Canada Post’s vigilance in promoting the $6.2 billion solvency cost of its pension plan has created a debate around why a public corporation should be risking so much for workers’ retirement.
As contract negotiations continue — with two near-lockouts already overcome — labour reporter Teuila Fuatai examines the pension plan debate in detail, and looks at the role of the federal government in removing this obstacle from the bargaining table.
The central argument
Kevin Skerrett, a pension plan expert, is all too familiar with the arguments being traded over CUPW’s retirement scheme.
Skerrett, a senior research officer for CUPE, has more than 20 years of experience working on pension plans. Requirements around solvency funding — cited repeatedly by Canada Post as a justification to weaken CUPW’s pension plan in the future — is something that often comes up during contract negotiations, he says.

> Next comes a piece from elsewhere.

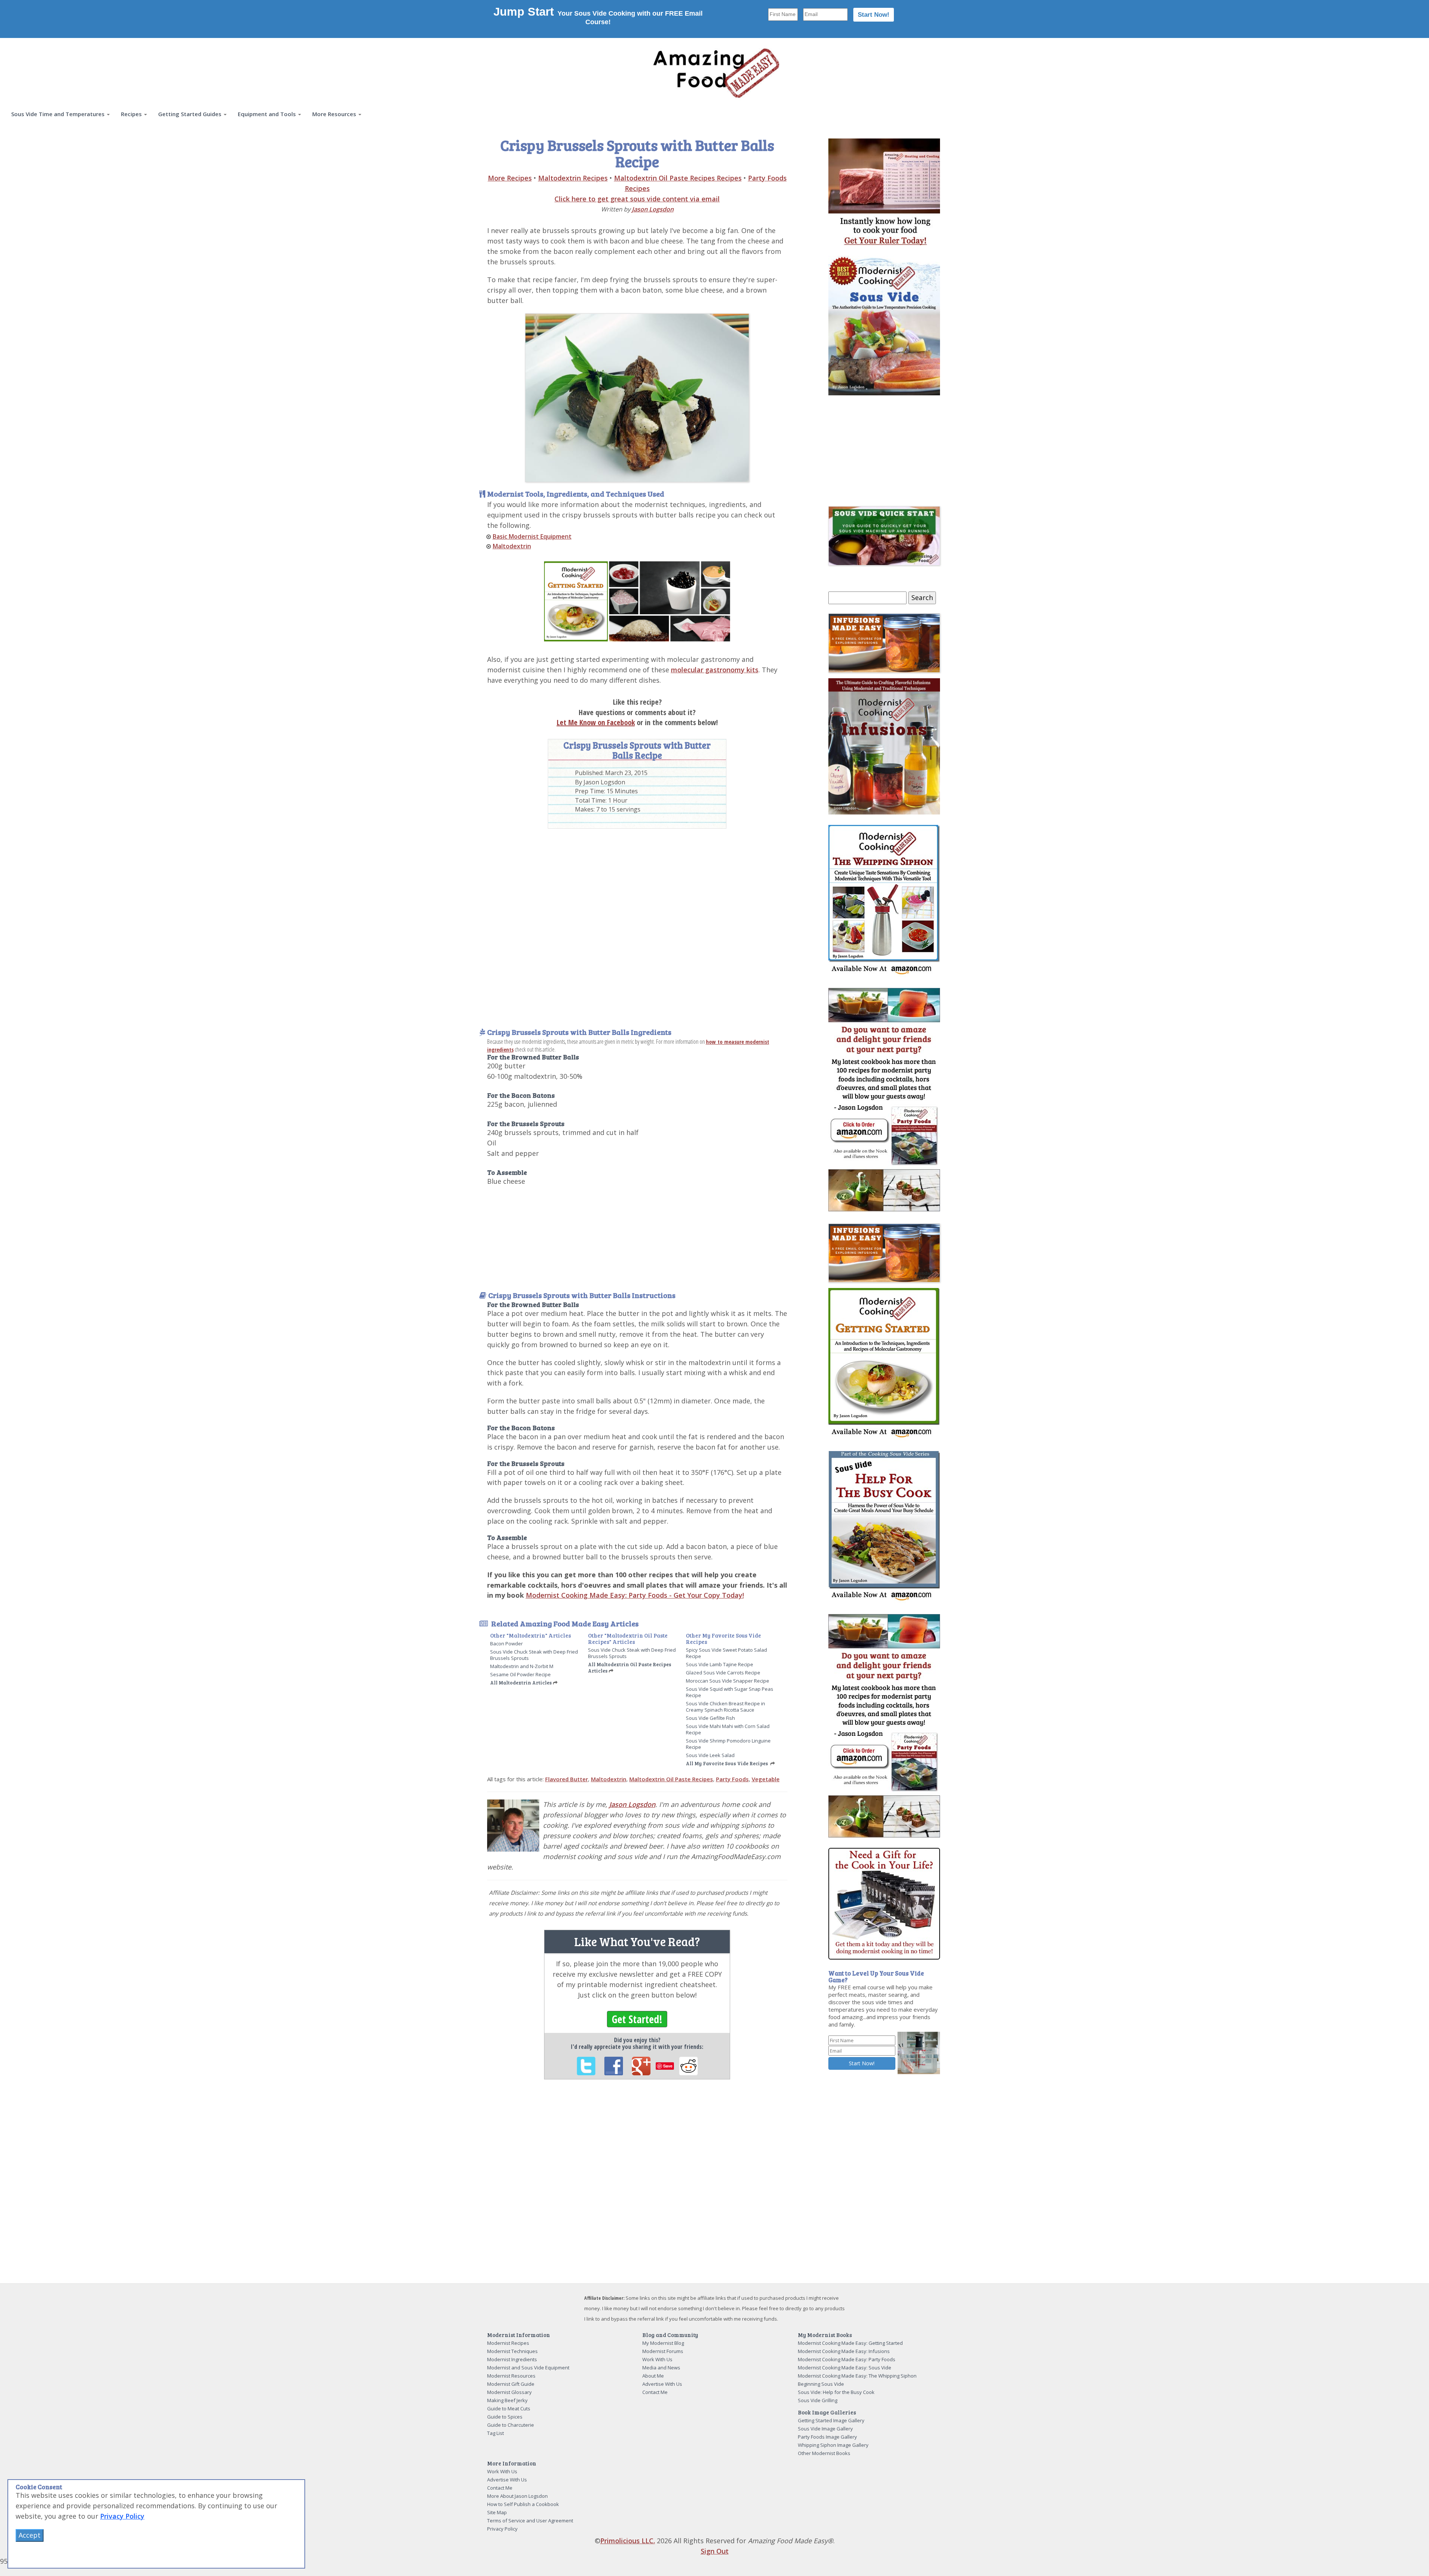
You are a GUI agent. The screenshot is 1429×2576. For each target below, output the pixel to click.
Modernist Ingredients (512, 2359)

While it’s not a bad financial measure, it’s not really relevant in Canada Post’s case, Skerrett says.
Two different funding bases — the going-concern and solvency measures — were established when workplace pensions, particularly after WWII, started being introduced in the private, and broader public sector.
Both show how much a business needs to be able to meet the costs of its pension plan, however, the going-concern basis calculates current costs of the plan to a business, while the solvency basis shows how much a business would owe to pension members if it folded, and was forced to wind-up the plan immediately.
Business lifespan is therefore essential in this debate.
As a crown corporation Canada Post, like other government organizations and governments themselves, is relatively secure in its existence, Skerrett says.
Unless it is to be privatized, which the federal government states will not happen, arguing over its solvency deficit of $6.2 billion is moot. Rather, the pension plan’s going-concern surplus of $1 billion should be considered. It is a more indicative and accurate measure of the sustainability of the scheme, he says.